I Woks Sound - Sans Frontières

I Woks Sound a livré au printemps dernier un nouvel opus au titre très ouvert : Sans Frontières. Après une décennie à balader leurs flows et leur style sur des faces B, réunis sur les projets Trankill et Histoire de Dire, le moment était venu pour le duo de concocter un album original où exprimer toute leur identité et leur maturité. Sans Frontières remplit parfaitement cette mission. Jahrald et SK93 ont soigné leurs textes, avec leur capacité déjà avérée de peser les mots et de leur donner dimension grâce à leurs cordes vocales. Sans Frontières est certainement un des plus intéressants albums du cru 2014 de chez nous. Il contient d’ailleurs 14 pistes qui ont, toutes, énergie et vibration. L’intro annonce la couleur et expose clairement la volonté musicale qui les anime ici, comme la considération universelle qui l’accompagne. Jah Gaïa les rejoint sur le titre « Eléments », qui s’arrête quelques minutes sur notre environnement, et la douce voix de Sugar Lady habille la guitare acoustique de « Autour Du Monde ». Le plus gros featuring se trouve en queue de fil, clôturant avec dynamisme la lecture de l’album, « Francophone » réunit une belle brochette de voix de notre territoire (Tchong, Kromi, Kibaye, Sve, Bamboul, Karma, Balik et Mardjenal) mettant à l’honneur ce point commun qui les unit : la langue française.
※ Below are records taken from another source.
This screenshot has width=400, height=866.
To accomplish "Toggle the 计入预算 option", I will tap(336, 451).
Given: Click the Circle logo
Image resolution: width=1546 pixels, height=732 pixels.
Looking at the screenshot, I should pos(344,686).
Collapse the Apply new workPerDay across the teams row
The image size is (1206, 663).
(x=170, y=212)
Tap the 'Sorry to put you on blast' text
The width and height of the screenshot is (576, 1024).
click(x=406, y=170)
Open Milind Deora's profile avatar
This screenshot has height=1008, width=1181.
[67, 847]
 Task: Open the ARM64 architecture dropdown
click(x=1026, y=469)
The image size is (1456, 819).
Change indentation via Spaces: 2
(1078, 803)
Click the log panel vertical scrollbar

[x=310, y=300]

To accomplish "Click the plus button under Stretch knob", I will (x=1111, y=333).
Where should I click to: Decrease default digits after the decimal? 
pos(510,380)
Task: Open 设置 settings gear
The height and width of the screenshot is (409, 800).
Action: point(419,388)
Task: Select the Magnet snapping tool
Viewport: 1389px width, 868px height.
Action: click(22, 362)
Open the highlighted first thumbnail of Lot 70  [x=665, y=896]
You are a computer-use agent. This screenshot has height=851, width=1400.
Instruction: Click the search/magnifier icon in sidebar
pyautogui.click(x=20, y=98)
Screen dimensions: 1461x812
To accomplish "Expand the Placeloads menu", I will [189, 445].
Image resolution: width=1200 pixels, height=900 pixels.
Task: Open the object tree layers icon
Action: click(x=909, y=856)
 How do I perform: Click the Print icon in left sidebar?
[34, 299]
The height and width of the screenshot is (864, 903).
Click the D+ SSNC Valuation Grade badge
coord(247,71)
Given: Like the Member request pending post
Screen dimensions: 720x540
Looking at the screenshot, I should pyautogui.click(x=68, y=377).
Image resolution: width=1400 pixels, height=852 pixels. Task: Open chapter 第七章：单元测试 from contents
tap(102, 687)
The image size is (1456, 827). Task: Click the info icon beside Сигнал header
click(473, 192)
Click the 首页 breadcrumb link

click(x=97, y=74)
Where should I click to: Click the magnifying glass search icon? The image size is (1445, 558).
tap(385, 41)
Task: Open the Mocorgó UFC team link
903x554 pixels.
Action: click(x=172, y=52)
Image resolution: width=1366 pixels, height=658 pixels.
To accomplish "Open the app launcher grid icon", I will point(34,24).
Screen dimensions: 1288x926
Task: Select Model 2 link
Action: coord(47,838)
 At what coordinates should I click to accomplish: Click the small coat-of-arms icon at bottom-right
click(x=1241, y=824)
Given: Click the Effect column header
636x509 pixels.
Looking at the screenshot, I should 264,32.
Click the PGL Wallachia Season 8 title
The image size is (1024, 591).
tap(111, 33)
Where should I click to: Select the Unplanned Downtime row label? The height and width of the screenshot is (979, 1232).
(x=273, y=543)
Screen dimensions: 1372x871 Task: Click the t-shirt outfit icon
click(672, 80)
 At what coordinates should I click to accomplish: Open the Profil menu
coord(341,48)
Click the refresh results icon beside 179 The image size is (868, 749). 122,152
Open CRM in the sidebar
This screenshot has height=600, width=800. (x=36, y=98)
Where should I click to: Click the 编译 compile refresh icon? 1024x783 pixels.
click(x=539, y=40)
Vous pourrez aussi apprécier le reconnaissant « Comme Des Symboles », évoquant quelques-uns qui ont quitté ce monde en laissant derrière eux une trace de leur passage, le très unitaire « Ensemble », le cadencé et mis à l’heure espagnole « Asi Soy Yo », le franc et réfléchi « Toi Qui Me Juges », le bien pensé et bien relevé « Passe-Temps »… Les rythmiques rebondissent d’un bout à l’autre, et les voix de nos deux acolytes se côtoient et s’alternent toujours aussi agréablement. Puisque les textes sont loin d’être dénués de sens, vous les trouverez en intégralité dans le livret inclus dans l’album. Avec tout ça, on ne peut que vous le recommandez !

Simba

Tracklist :
01. Intro
02. On Stage
03. Génération Numérique
04. Eléments feat. Jah Gaïa
05. Deux Epoques
06. Migratio
07. Comme Des Symboles
08. Ensemble
09. Autour Du Monde feat. Sugar Lady
10. Asi Soy Yo
11. Toi Qui Me Juges
12. Propagande De La Peur
13. Passe-Temps
14. Francophone feat. Tchong, Kromi, Kibaye, Sve, Bamboul, Karma, Balik, Mardjenal

lundi 22 septembre 2014

Danakil - Entre Les Lignes (Baco Records)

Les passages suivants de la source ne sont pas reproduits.